The octagonal building is believed to have been a baptistry, the only surviving detached baptistry in Ireland, and the pool alongside may have been used for adult immersion.

The baptistry was repaired and supplied with fresco paintings of St Patrick, St Doulagh, St Bridget and St Columcille, and others, by a resident of the vanished village of Feltrim, in 1609. The frescos were damaged by soldiers of Sir Richard Bulkeley of Dunlavin after the Battle of the Boyne.

There is also a cross, of non-local granite, at the entrance.

Functions of the building

Detail of stone roof

Rachel Moss also took the view that south eastern part of this building, now known as ‘The Oratory’, was erected first. At the very least this was to provide living accommodation, possibly functioning as a church . At ground floor level, to the west of The Oratory is a small room with its own entrance. This could have been accommodation for an additional resident clergyman or anchorite. It was common in medieval Ireland for such a room to be added to the west of a church for an anchorite who might be an un-ordained person following monastic rules. (O’Keefe, 2015) It seems possible that the building of the tower house took place after the 1406 granting of an indulgence, centred on the church, generated the necessary funds. Certainly the battlements serve a purpose different from a simple cell. There is an arcade of two arches in the north western corner of the Oratory. This has led to speculation that an aisle was built in this position at the time the tower house was built, in order to accommodate a larger congregation.

By 1406 the Normans were firmly established in their sphere of influence, The Pale. One of their colonising projects was Norman control of the church. The Norman method of operating suggests that they established at some time, at their convenience, their own incumbent priest in St Doulough’s. The tower house could well have been built for such a person, to provide better accommodation and to project a sense of power. The building of the tower house might suggest consolidation rather than significant expansion since a rural population, possibly poor, was unlikely to expand. Funds for the tower house might otherwise have come from tithes, were funds from tithes available. A decree of the Synod of Cashel in 1170 ordered that tithes be paid by every man to his parish. However Geraldus Cambrensis stated in 1185 that the Irish do not yet pay tithes. Norman efficiency may well have rectified that. There are records of tithes being granted to the Abbey of St Thomas in Dublin in the late 1100s.

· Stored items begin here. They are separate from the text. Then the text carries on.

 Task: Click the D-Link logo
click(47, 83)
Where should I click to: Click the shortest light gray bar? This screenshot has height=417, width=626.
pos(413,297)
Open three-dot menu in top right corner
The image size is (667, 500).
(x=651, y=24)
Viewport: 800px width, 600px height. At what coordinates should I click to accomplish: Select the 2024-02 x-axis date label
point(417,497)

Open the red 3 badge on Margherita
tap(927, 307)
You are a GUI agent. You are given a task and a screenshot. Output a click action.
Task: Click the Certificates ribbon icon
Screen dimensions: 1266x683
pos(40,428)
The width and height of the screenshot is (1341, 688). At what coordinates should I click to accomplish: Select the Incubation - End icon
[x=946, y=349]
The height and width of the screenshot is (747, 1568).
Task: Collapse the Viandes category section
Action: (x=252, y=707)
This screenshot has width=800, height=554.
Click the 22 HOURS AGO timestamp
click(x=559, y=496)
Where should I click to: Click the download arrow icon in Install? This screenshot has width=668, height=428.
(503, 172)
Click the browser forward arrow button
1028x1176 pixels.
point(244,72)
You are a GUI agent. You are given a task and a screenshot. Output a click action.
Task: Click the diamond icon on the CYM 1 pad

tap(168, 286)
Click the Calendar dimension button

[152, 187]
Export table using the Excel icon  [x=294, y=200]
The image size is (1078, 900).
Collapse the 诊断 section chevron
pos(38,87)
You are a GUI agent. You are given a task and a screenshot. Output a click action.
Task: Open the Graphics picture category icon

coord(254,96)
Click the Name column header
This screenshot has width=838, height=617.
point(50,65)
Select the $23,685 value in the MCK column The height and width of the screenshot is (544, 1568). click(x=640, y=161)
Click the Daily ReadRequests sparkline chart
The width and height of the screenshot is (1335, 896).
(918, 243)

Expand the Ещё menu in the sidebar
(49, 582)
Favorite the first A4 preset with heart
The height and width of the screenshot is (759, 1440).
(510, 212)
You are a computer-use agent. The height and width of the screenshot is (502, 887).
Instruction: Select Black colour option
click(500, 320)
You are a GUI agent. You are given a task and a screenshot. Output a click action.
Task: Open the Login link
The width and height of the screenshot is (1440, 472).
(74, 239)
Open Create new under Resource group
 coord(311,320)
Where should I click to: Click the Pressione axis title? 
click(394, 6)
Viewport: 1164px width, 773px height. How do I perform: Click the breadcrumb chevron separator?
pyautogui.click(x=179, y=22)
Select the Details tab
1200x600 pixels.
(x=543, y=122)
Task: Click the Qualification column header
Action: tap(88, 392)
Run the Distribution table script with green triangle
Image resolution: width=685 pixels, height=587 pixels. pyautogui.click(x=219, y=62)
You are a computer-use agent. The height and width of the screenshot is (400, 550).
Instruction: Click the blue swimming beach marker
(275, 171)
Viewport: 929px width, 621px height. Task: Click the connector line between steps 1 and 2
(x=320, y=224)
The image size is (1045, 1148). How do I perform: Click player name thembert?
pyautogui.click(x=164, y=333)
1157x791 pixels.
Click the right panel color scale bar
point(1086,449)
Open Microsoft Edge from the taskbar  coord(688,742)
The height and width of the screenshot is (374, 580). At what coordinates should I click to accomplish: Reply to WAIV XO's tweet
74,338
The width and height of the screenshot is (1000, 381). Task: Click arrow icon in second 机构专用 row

In 1506 a grant of lands was made by John Burnell of Ballygriffin to John Young, chaplin of St Douloughs for a chantry in the chapel of St Douloughs. (R Moss, 2002) This would have provided funds for the saying of Masses for Burnell, patron of the church and would have enables him to be buried within the church. An investigation by Leo Swan in 1987 found evidence of a late medieval burial in the north wall. This may the grave of John Burnell. There is nothing to suggest that the chantry involved the building of a separate chapel. In medieval times tombs in such a position were used as ‘Easter Sepulchres’, the devotional practice of placing the consecrated host on such a tomb on Good Friday and Holy Saturday, symbolic of the entombment of Jesus. (O’Keefe, 2015) That is at least might be a possibility here. By 1630 St Douloughs had fallen on hard times. In visiting the building that year, Archbishop Burkeley found that the church was in a ruinous state with no ornaments and that the parishioners and indeed the owner of the lands were Catholic and worshipped elsewhere. (R Moss, 2002) The Civil Survey of Dublin, done between 1654 and 1656 found that ‘the church lands of St Dowlagh’s ’ consisted of three small thatched houses and the wall of a decayed chapel. It would appear for that that St Douloughs was no longer a functioning church. It implies that the stone roofs were no longer intact.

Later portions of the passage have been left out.